In his final debate with President Clinton, Bob Dole did very well. He was aggressive, focused, emphasized his main points, and he could have had the president on the defensive most of the evening. However, Clinton ignored the charges leveled against him about ethics, liberalism and big government, which lessened the impact of Dole's assault.
Dole's best opportunity to energize the Republicans' real base -- the moral conservatives who see the economy a distant second to the fragmentation of the social fabric -- came when a minister, Ron Kite, asked: "This great nation has been established by the Founding Fathers, who possessed very strong Christian beliefs and godly principles. If elected president of the United States, what would you do to return this nation to those basic principles? And, also, do you feel that the office of the president has the responsibility to set the role example to inspire our young people?"
Dole should have been able to hit this softball out of the park. He might have talked about self-evident truth and how, instead of God-ordained rights, we have been practicing in recent years court-ordained rights. He might have noted that government cannot make a people moral if they wish to pursue hedonistic pleasures and avoid responsibility. But the government can approach the law as something shaped not by opinion polls but by our Creator, to conform us to a standard which promotes the general welfare.
Instead, Dole volunteered that he had prayed with his wife and daughter before the debate and "if it's God's will, whatever happens, it happens." And then he slipped off into the refuge of many politicians -- the proposed school prayer amendment to the Constitution, something that won't pass and is meaningless.
Why didn't he talk about the general devaluation of human life, from partial-birth abortion to euthanasia and what liberal Supreme Court justices will do to further undermine the value and fabric of life?
Repeatedly Dole returned to economic matters, saying the one thing that will change America is getting the economy rolling again. But hasn't our focus on material things contributed to some of the problems now hurting families? Will more money in our pockets mean fewer divorces, less crime and more hope? Why did our parents' generation fare better with far fewer material things? It was because their souls were rich in the things money can't buy.
Dole spoke against "special rights" for homosexuals, which has become a code phrase. He should have said that since some homosexuals have changed and abandoned that lifestyle, they ought not to be included as a class under civil-rights legislation designed to protect blacks, women and the disabled from discrimination. Such laws were written because of a person's status, which cannot change. Homosexual practice is about behavior, which can change.

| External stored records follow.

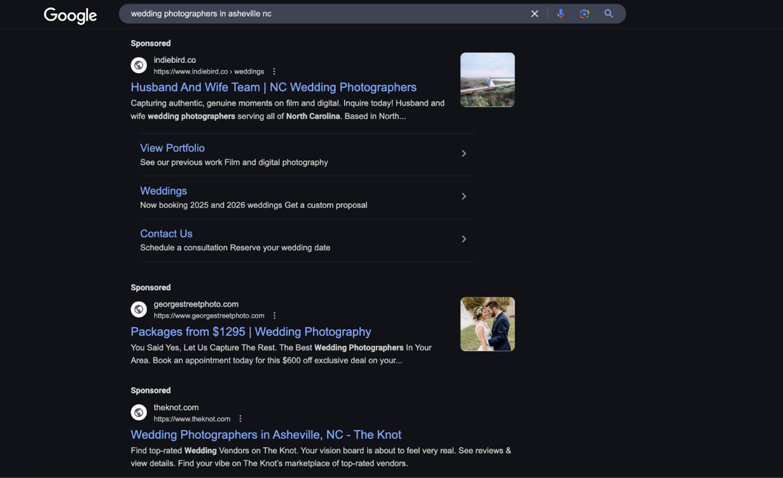Open Packages from $1295 Wedding Photography link

pyautogui.click(x=251, y=332)
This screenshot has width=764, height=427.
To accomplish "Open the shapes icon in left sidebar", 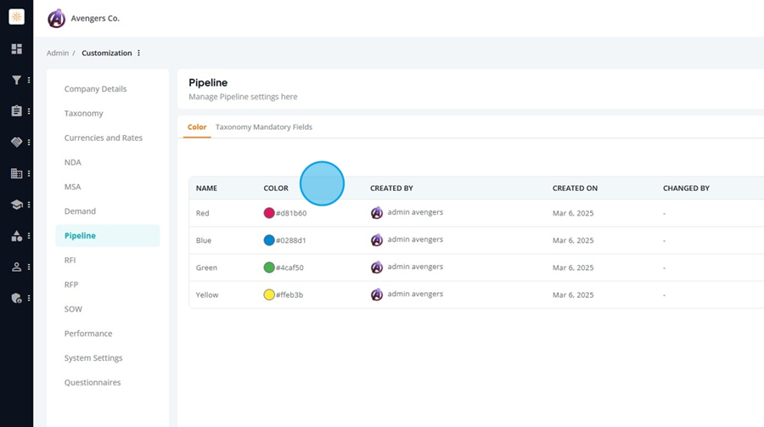I will [17, 236].
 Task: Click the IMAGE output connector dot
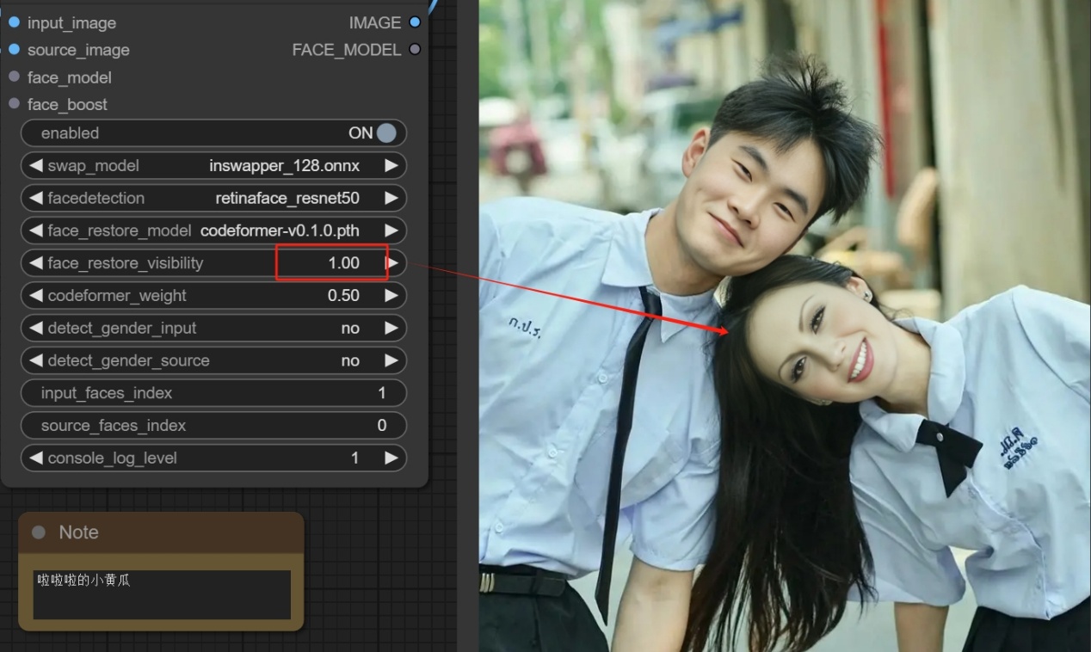415,22
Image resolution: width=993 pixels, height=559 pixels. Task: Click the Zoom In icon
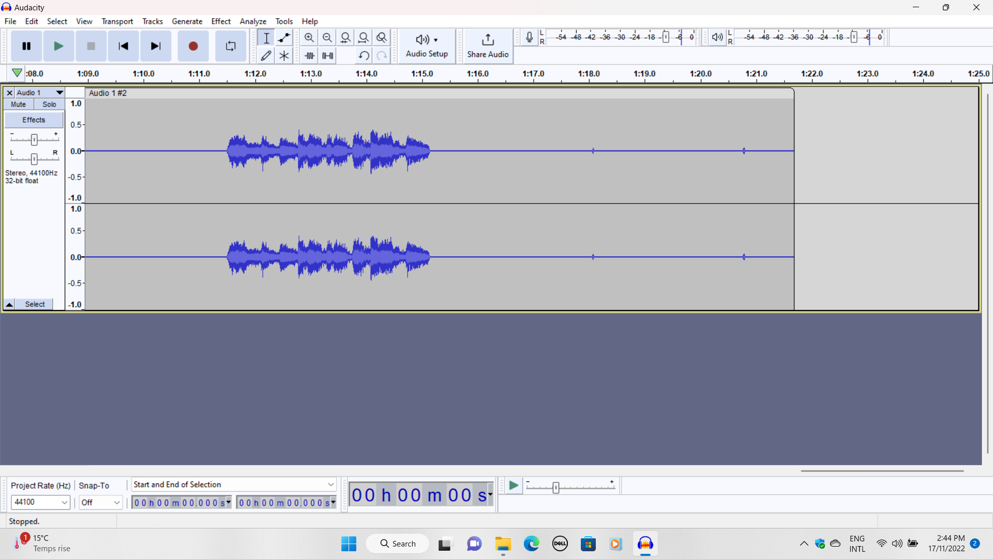pyautogui.click(x=309, y=37)
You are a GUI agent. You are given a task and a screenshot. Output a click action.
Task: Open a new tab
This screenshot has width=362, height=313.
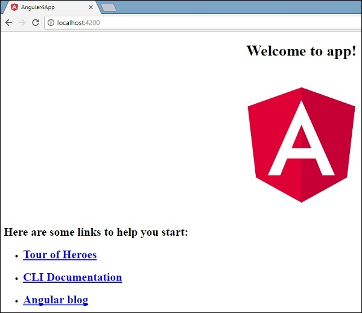109,7
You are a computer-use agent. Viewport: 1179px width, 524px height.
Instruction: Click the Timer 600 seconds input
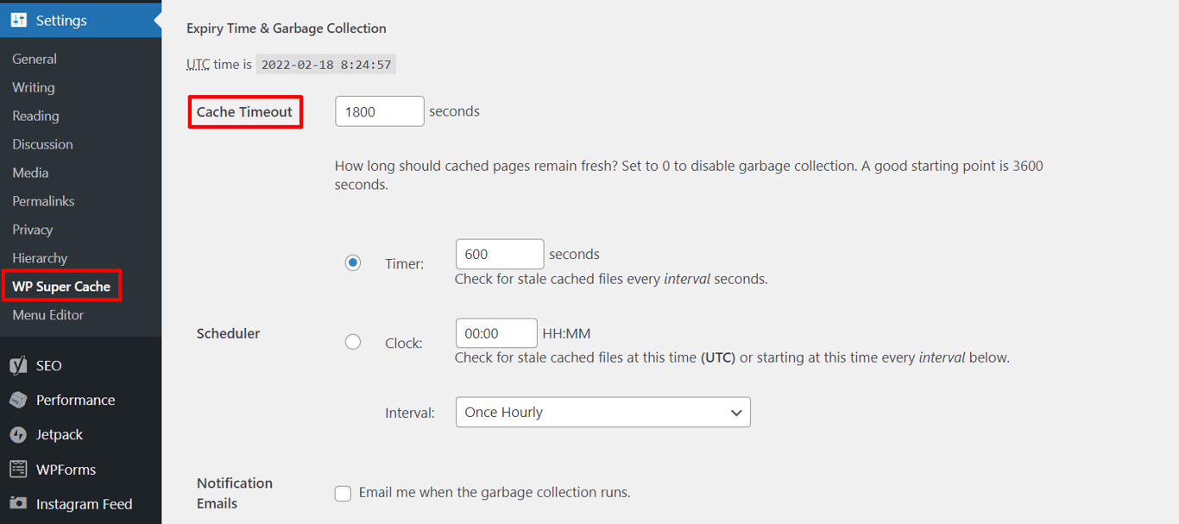pyautogui.click(x=499, y=253)
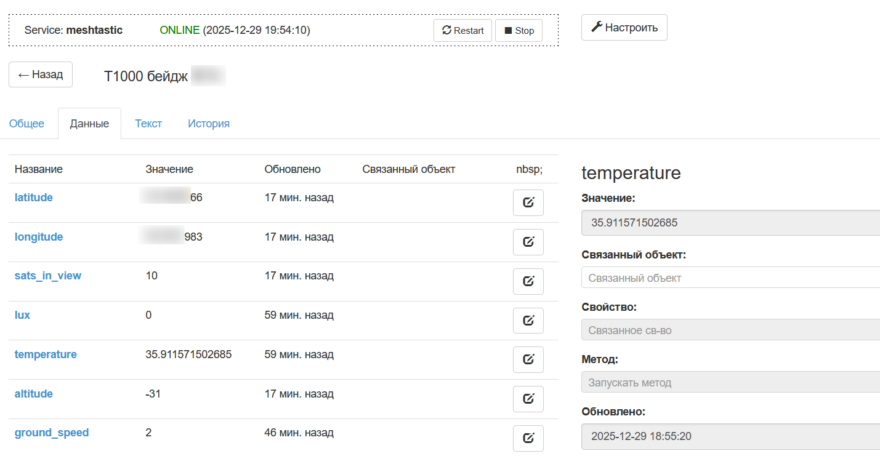
Task: Switch to the Текст tab
Action: [x=148, y=124]
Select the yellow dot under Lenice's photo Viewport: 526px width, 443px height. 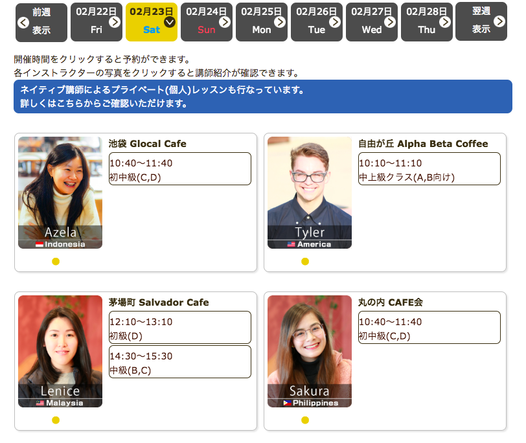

Dole followed his advisers' instructions to the sound bite. He got in some good shots about big government, questionable donations to the Democratic National Committee by Indonesian contributors, integrity and keeping one's word (he said he'd keep his). He noted it is the governors, not the president, who are getting people off welfare and the Republican Congress, not the White House, that deserves the credit for reducing the cost and size of government.
But these were all jabs. There was no knockout punch. The ultimate issue Dole could have raised is why character matters. If a president can't be relied on to say what he means and mean what he says, how do we know that what he is telling us now is what he will do if re-elected? Dole could have dramatically pledged to resign the Oval Office if he doesn't deliver, with the help of a Republican Congress, on three or four promises.
According to those horrible instant polls the networks do, Dole apparently changed few minds. The only question remaining is if in the next two and a half weeks a majority will recall what their parents tried to teach them about character, integrity and responsibility.